**Problems to solve:**
- a) Can you set down a passage from the Akka Streams windowing text word for word, beginning at "Inactivity based session" and stopping after "case of inactivity)"?
- b) Can you write the next part of the Akka Streams windowing text, picking up after its last sentence?

**Provided text:**
## BEGIN

Additionally, the Akka Streams runtime in Cloudflow is fully integrated with Akka Cluster, leveraging Kafka aware cluster sharding, which allows for very powerful stateful processing as described later in this blog.

Implementing windowing in Akka Streams applications

One of the common considerations for choosing a runtime is the requirement for windowing. While Flink out of the box provides a very well defined support for time and windowing, similar support in Akka Streams is fairly weak. Currently Akka Streams provides several operators that can be (sort of) used for windowing:

groupedWithin: Chunk up the stream into groups of elements received within a time window, or limited by the number of the elements. This can be considered as a tumbling window.
sliding: Provide a sliding window over the incoming stream and pass the windows as groups of elements downstream.
sessionWindow implements time-based session windows - helps to identify periods of activity.

None of these implementations really provide the functionality necessary for true time/window support. Does this mean that every time a service has a time/window requirement, one has to use Flink? Not necessarily.

Over the time there were quite a few attempts to enhance Akka Streams with windowing. This blog post provides an excellent overview of windowing along with an implementation, other implementations are provided here and here. Unfortunately none of these implementations provide time functionality - they are all based on processing time, not event time. They also do not ensure absence of data lost in the case of execution restarts, which in Cloudflow is implemented leveraging Kafka commit after the message was processed. As a result we will here provide a new implementation based on Akka Stream’s custom graph stage. We implemented the following timing windows:

Tumbling window - windows that have a fixed (time) size and do not overlap. In this case time is divided into non-overlapping parts and each data element belongs to a single window.
Sliding windows - windows parameterized by length and step. These windows overlap, and each data element can belong to multiple windows.

Both types of timing windows support both events (stored inside the message) and processing time and watermarking (for the cases of event time). We also provide two types of session windows:

Inactivity based session windows - windows defining session on the inactivity period (session completes if no data arrives within inactivity data interval).
Value based session windows - windows defining session based on the message parameter (in addition session in this case will complete in the case of inactivity)

Both types of session windows support both events (stored inside the message) and processing time. All of the windows implementations support maximum window data size. If this size is met, then we would leave only the most recent data.

As we mentioned above, all windows implementations are based on custom graph stage, which internally captures the content of the window and a list of Kafka offsets for each message inside the window.

As a result of such implementation, none of the messages are committed until the window is processed as a whole. This means that although a window's data is collected in memory, if the execution fails and the instance restarts, all of the messages of the window(s) that have not been processed will be reread.

## END

**Given material:**
## BEGIN

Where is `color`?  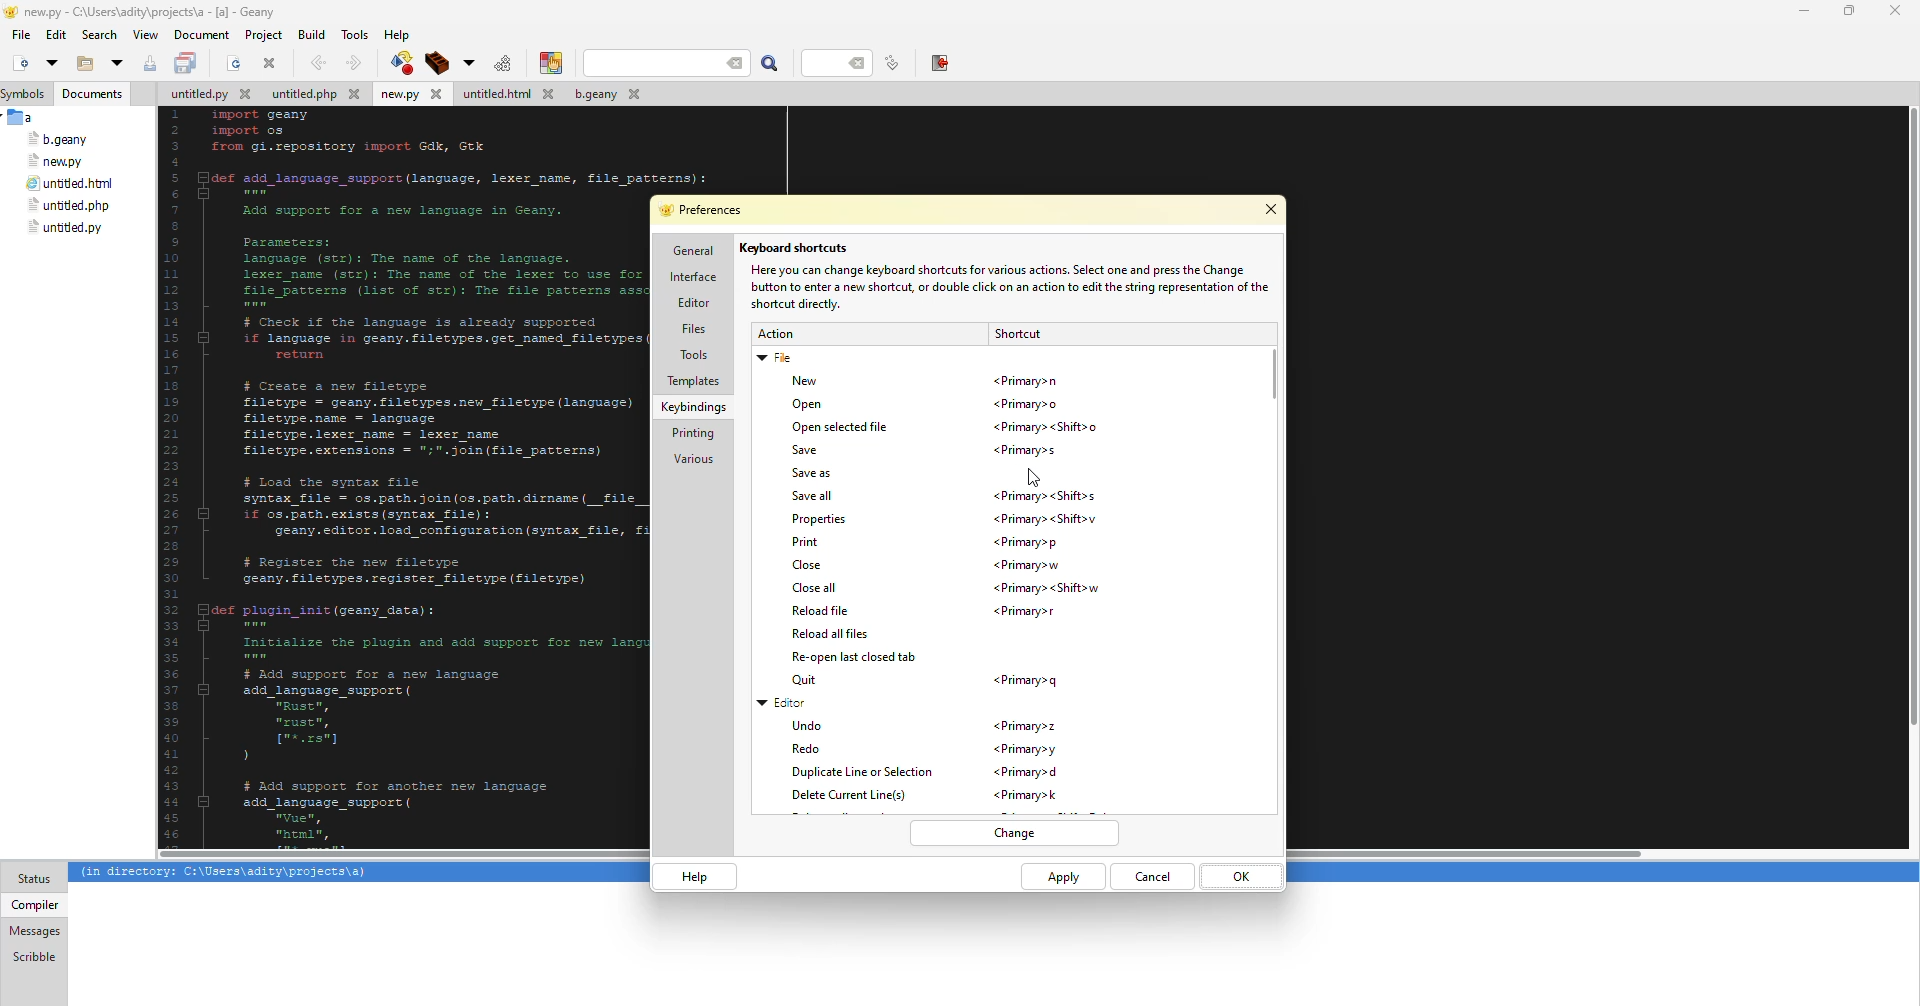 color is located at coordinates (547, 63).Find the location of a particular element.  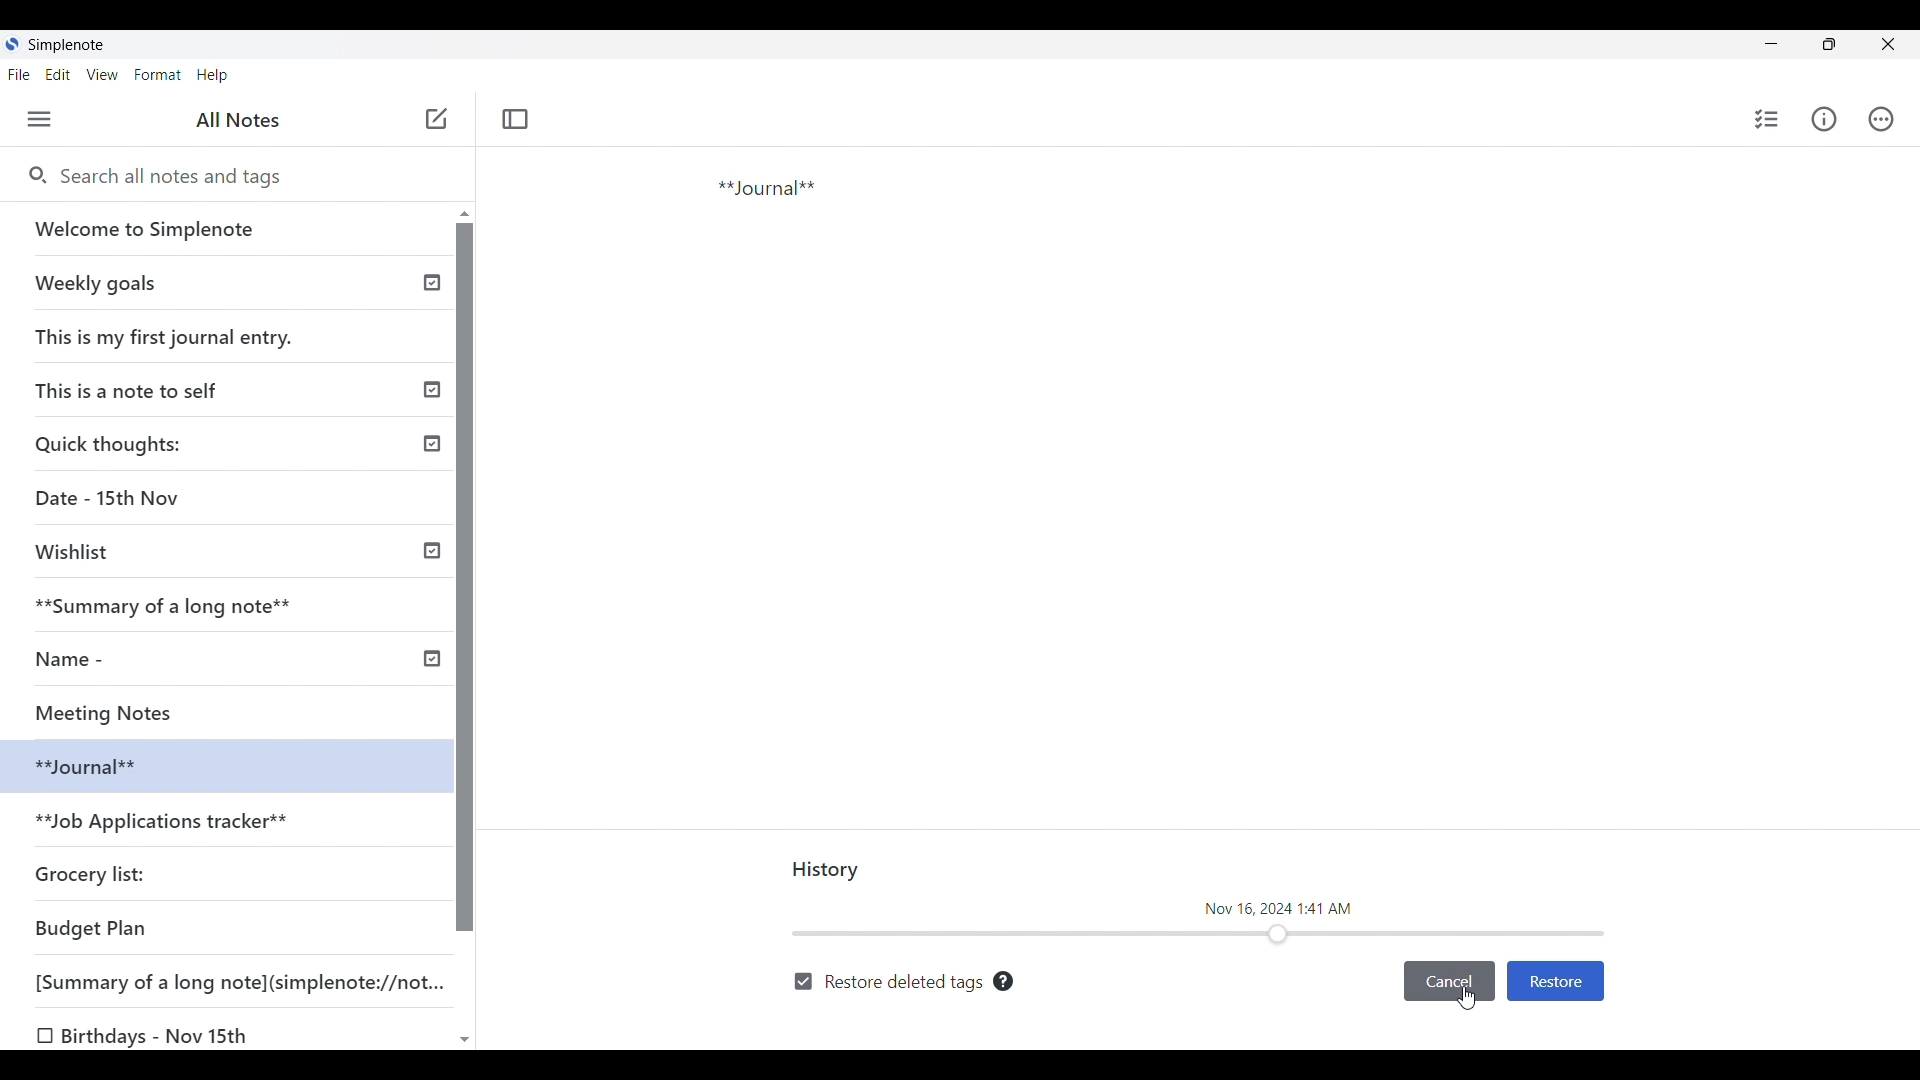

Insert checklist is located at coordinates (1768, 119).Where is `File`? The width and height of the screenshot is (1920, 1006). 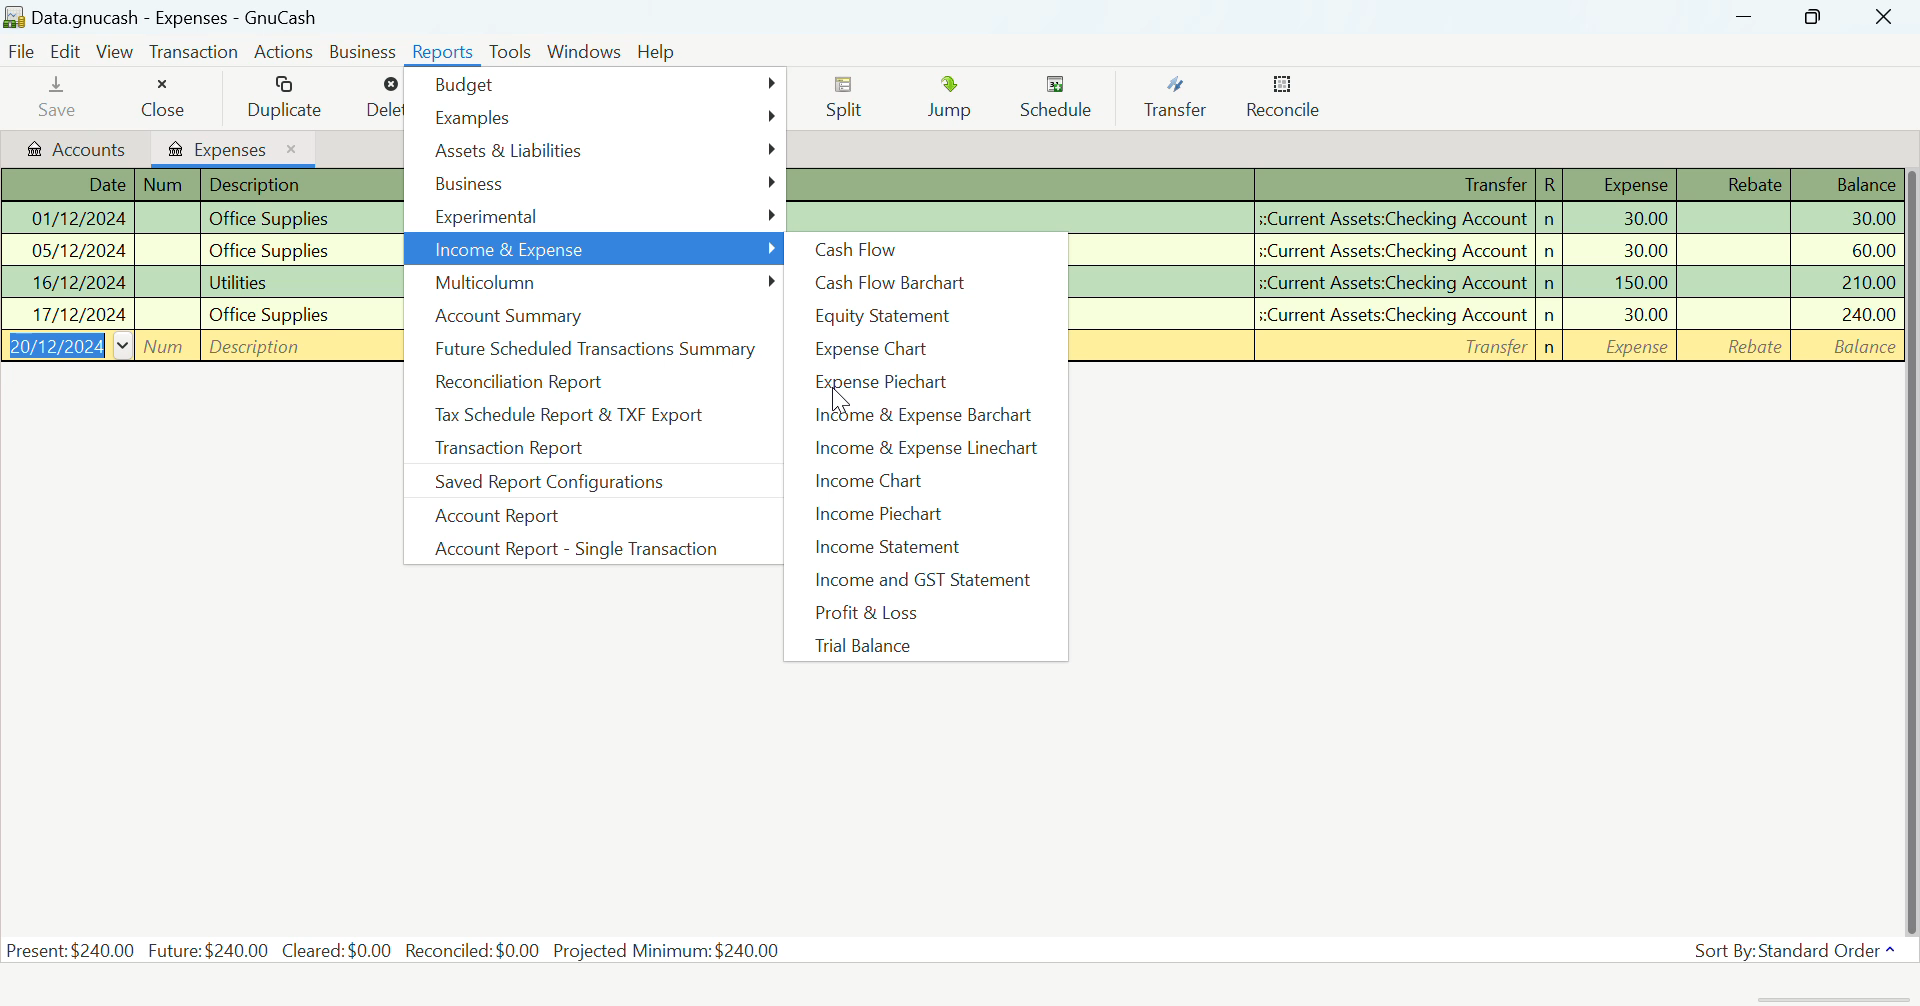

## END

**Exercise results:**
- a)
Inactivity based session windows - windows defining session on the inactivity period (session completes if no data arrives within inactivity data interval).
Value based session windows - windows defining session based on the message parameter (in addition session in this case will complete in the case of inactivity)

- b)
Support for watermarks for time based windows and inactivity for the session windows is based on timer (we are using TimerGraphStageLogic as the base class for the GraphStages logic). We are here using timers with fixed intervals (which can be controlled by windows parameters) and checking required conditions at each timer firing.

Below is the code for the tumbling window implementation:

case class TumblingWindow[T](duration: FiniteDuration, 
time_extractor: T ⇒ Long = (_: T) ⇒ System.currentTimeMillis(),
            watermark: FiniteDuration = 0.millisecond, maxsize: Int = 1000, 
watermakInterval: FiniteDuration = 100.millisecond)
      extends GraphStage[FlowShape[(T, Committable), (Seq[T], Committable)]] {

 // Define inlets and outlets and shape 
 private val inlet = Inlet[(T, Committable)]("TumblingWindow.inlet")
 private val outlet = Outlet[(Seq[T], Committable)]("TumblingWindow.outlet")
 override val shape: FlowShape[(T, Committable), (Seq[T], Committable)] = 
FlowShape(inlet, outlet)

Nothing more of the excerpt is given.